The head of the Palestinian committee, Bassam Badri, denied members accept bribes. Omar Masri of the Palestinian Health Ministry in the West Bank said the issue was “too stupid for a response.”

But Palestinians who have successfully used bogus transfers said some health officials accept payments, anything from $100 to $500. They spoke on condition of anonymity because of the illicit system.

Others pay bribes to get out through the Rafah border crossing into Egypt, said a senior Hamas official, who spoke on condition of anonymity because he did not want to alienate Egyptian authorities.

Payments range from $400 to $5,000, according to Rafah residents familiar with the system, known among Gazans as “Egyptian coordination.”

An Egyptian security official at the border denied Egyptian officers take bribes to allow crossings. He said that three months ago, two Palestinian officials posted on the Egyptian side were removed on suspicion of taking bribes. The official spoke on condition of anonymity because he was not authorized to talk to the press.

Depending on the sum, the middleman’s talents and luck, bribe-paying Gazans can sometimes leave immediately through the crossing, with Egyptian officials stamping them through, even when it’s closed, Rafah residents said. Otherwise, bribe-payers wait for one of the official border openings by Egypt, usually lasting for around three days every month or two.

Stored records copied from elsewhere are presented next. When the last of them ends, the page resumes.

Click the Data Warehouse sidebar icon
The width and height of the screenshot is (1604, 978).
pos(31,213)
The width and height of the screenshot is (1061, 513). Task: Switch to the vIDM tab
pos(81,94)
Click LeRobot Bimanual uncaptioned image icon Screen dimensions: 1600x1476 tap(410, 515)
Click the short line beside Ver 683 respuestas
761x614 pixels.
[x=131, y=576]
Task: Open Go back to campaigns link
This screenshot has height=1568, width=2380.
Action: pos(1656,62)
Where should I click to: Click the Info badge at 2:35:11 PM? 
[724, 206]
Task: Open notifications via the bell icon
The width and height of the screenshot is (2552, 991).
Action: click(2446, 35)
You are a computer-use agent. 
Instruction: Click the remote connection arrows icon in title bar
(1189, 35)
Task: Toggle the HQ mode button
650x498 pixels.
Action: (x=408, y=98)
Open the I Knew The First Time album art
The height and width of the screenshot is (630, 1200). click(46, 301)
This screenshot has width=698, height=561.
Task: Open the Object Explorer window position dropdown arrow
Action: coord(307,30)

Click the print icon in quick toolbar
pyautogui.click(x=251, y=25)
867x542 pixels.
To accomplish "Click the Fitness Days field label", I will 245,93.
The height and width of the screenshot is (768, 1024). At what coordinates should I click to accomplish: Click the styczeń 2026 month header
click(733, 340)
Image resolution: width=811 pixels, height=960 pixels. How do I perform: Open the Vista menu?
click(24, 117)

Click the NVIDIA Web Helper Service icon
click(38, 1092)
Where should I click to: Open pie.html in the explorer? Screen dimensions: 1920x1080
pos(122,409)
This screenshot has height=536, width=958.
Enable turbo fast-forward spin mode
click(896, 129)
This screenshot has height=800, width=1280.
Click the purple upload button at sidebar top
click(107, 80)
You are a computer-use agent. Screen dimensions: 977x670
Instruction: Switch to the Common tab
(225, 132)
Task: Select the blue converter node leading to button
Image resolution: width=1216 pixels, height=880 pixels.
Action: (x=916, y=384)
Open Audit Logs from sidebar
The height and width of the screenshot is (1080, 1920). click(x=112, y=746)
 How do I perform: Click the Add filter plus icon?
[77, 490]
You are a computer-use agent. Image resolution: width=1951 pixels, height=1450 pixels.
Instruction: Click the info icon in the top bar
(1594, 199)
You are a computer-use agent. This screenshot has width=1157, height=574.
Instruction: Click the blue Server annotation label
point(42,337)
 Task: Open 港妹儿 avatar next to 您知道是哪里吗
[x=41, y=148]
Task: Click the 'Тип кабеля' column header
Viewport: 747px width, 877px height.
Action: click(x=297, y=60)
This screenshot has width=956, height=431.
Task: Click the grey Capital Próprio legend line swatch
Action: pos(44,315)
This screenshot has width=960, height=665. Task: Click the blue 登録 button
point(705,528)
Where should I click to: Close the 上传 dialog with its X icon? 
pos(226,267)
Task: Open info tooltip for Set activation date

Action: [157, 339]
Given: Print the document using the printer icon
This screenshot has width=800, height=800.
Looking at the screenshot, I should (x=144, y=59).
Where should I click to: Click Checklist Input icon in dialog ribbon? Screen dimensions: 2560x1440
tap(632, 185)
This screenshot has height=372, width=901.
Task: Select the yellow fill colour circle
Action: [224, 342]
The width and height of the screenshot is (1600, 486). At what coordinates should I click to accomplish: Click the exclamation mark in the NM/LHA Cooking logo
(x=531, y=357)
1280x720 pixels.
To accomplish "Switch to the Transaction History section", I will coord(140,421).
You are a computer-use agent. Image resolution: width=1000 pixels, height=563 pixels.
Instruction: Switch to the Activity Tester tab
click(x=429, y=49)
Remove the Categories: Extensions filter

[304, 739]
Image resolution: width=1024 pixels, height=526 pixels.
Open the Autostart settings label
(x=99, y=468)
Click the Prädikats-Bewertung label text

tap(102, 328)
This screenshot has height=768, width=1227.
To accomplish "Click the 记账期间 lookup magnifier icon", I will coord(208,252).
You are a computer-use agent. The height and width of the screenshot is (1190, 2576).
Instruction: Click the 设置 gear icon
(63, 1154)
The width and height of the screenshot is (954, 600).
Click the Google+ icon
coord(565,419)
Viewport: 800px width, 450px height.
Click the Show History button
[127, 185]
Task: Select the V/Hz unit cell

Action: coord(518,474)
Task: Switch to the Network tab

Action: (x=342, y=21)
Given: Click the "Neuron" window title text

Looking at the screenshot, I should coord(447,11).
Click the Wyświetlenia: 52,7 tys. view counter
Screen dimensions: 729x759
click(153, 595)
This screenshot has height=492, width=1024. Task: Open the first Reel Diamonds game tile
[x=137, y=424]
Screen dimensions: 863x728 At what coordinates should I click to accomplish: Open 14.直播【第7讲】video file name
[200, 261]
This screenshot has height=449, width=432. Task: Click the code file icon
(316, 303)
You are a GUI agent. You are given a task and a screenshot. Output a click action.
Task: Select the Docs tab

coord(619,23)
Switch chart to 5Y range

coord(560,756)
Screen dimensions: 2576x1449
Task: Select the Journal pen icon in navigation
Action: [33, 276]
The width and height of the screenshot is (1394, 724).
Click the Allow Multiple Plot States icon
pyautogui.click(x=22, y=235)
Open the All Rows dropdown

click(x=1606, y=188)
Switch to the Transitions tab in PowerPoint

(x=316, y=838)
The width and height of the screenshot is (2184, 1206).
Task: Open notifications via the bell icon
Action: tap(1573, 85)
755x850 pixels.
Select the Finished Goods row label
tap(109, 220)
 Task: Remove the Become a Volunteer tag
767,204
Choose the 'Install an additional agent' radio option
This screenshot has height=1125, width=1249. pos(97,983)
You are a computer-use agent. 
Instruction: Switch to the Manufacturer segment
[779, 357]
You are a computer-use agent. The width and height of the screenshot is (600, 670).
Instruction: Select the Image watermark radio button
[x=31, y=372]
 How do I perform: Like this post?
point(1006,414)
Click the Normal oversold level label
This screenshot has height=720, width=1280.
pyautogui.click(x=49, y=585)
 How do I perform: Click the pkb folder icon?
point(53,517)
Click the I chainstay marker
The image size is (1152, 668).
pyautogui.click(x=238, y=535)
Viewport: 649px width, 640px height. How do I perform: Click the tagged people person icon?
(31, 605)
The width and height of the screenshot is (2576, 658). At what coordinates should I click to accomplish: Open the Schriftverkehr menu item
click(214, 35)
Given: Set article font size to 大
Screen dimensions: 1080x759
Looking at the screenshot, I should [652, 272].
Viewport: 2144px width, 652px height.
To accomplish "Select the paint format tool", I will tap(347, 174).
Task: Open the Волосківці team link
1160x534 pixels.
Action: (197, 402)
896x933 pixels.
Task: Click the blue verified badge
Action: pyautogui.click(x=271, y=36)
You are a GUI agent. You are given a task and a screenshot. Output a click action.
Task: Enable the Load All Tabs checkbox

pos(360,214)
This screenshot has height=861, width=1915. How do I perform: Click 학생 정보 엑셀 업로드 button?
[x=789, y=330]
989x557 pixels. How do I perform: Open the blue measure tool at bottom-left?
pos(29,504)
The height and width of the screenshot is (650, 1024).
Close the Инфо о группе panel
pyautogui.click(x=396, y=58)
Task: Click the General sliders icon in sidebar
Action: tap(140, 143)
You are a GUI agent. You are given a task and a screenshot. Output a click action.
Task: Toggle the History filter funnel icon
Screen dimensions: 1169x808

About 2,000 Gazans get through each time the border opens. Only half are on the official list and the rest are handled directly by the Egyptian authorities, said Ehab Ghussein, the Interior Ministry spokesman in Gaza.

Thousands more have applied to leave but don’t make the list, he said.

Numerous tunnels run under the Gaza-Egypt borders in a thriving smuggling trade bringing goods into the territory. But few Gazans use them to sneak into Egypt, because once on the other side they would have no official status and be more vulnerable to Egyptian police.

But even paying bribes isn’t a guaranteed exit strategy.

Hazem Riyashi, 27, says he paid a middleman $1,000 in July to cross through Egypt, hoping to reach the Gulf emirate of Dubai, where his family lives. But the middleman disappeared and has not returned his calls. Riyashi hasn’t given up, and is looking for someone else to pay off.

“I think everybody should leave Gaza,” he said. “Even the air smells cleaner abroad.”